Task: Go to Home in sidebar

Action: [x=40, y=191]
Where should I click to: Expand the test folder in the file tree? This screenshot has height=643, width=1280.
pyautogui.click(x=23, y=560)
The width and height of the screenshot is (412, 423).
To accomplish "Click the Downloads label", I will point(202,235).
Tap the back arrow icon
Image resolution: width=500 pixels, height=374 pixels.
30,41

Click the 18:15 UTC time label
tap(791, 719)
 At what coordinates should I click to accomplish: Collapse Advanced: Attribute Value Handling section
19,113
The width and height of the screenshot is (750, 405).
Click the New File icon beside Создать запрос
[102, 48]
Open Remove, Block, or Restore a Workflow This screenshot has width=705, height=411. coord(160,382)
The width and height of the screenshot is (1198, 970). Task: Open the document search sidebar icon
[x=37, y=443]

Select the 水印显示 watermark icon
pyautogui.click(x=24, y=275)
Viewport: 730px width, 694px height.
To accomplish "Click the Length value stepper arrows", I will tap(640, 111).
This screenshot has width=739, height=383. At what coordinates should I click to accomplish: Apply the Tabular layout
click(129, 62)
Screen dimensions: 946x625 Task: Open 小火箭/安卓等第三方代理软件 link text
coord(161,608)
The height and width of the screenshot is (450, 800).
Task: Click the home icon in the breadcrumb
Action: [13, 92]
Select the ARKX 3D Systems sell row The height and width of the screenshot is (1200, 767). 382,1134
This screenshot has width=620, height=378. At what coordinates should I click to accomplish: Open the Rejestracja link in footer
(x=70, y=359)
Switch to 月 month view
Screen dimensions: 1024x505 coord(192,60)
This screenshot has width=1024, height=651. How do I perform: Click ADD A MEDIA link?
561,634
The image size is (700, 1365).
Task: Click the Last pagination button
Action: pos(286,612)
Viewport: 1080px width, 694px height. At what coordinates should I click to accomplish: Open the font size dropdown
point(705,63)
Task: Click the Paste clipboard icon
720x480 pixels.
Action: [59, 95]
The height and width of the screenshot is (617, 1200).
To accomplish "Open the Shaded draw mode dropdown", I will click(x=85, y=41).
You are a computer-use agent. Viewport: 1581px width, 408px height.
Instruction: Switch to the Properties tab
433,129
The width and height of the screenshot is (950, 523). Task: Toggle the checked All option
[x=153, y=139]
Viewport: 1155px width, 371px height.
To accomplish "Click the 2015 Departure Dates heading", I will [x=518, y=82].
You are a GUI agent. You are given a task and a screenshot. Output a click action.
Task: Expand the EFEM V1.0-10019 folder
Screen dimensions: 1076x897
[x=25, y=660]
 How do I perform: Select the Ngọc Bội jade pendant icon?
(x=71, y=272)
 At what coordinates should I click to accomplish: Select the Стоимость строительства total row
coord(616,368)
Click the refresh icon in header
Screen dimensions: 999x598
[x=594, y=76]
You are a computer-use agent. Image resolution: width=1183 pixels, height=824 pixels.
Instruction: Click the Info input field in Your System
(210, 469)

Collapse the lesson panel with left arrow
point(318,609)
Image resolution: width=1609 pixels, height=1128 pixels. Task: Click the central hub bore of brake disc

---+---

→ **Your objective**
Reproduce the material above in full, word for word.

→ **Output below**
Task: Go to Home in sidebar

Action: [x=40, y=191]
Where should I click to: Expand the test folder in the file tree? This screenshot has height=643, width=1280.
pyautogui.click(x=23, y=560)
The width and height of the screenshot is (412, 423).
To accomplish "Click the Downloads label", I will point(202,235).
Tap the back arrow icon
Image resolution: width=500 pixels, height=374 pixels.
30,41

Click the 18:15 UTC time label
tap(791, 719)
 At what coordinates should I click to accomplish: Collapse Advanced: Attribute Value Handling section
19,113
The width and height of the screenshot is (750, 405).
Click the New File icon beside Создать запрос
[102, 48]
Open Remove, Block, or Restore a Workflow This screenshot has width=705, height=411. coord(160,382)
The width and height of the screenshot is (1198, 970). Task: Open the document search sidebar icon
[x=37, y=443]

Select the 水印显示 watermark icon
pyautogui.click(x=24, y=275)
Viewport: 730px width, 694px height.
To accomplish "Click the Length value stepper arrows", I will tap(640, 111).
This screenshot has width=739, height=383. At what coordinates should I click to accomplish: Apply the Tabular layout
click(129, 62)
Screen dimensions: 946x625 Task: Open 小火箭/安卓等第三方代理软件 link text
coord(161,608)
The height and width of the screenshot is (450, 800).
Task: Click the home icon in the breadcrumb
Action: [13, 92]
Select the ARKX 3D Systems sell row The height and width of the screenshot is (1200, 767). 382,1134
This screenshot has width=620, height=378. At what coordinates should I click to accomplish: Open the Rejestracja link in footer
(x=70, y=359)
Switch to 月 month view
Screen dimensions: 1024x505 coord(192,60)
This screenshot has width=1024, height=651. How do I perform: Click ADD A MEDIA link?
561,634
The image size is (700, 1365).
Task: Click the Last pagination button
Action: pos(286,612)
Viewport: 1080px width, 694px height. At what coordinates should I click to accomplish: Open the font size dropdown
point(705,63)
Task: Click the Paste clipboard icon
720x480 pixels.
Action: [59, 95]
The height and width of the screenshot is (617, 1200).
To accomplish "Open the Shaded draw mode dropdown", I will click(x=85, y=41).
You are a computer-use agent. Viewport: 1581px width, 408px height.
Instruction: Switch to the Properties tab
433,129
The width and height of the screenshot is (950, 523). Task: Toggle the checked All option
[x=153, y=139]
Viewport: 1155px width, 371px height.
To accomplish "Click the 2015 Departure Dates heading", I will [x=518, y=82].
You are a GUI agent. You are given a task and a screenshot. Output a click action.
Task: Expand the EFEM V1.0-10019 folder
Screen dimensions: 1076x897
[x=25, y=660]
 How do I perform: Select the Ngọc Bội jade pendant icon?
(x=71, y=272)
 At what coordinates should I click to accomplish: Select the Стоимость строительства total row
coord(616,368)
Click the refresh icon in header
Screen dimensions: 999x598
[x=594, y=76]
You are a computer-use agent. Image resolution: width=1183 pixels, height=824 pixels.
Instruction: Click the Info input field in Your System
(210, 469)

Collapse the lesson panel with left arrow
point(318,609)
Image resolution: width=1609 pixels, height=1128 pixels. Task: Click the central hub bore of brake disc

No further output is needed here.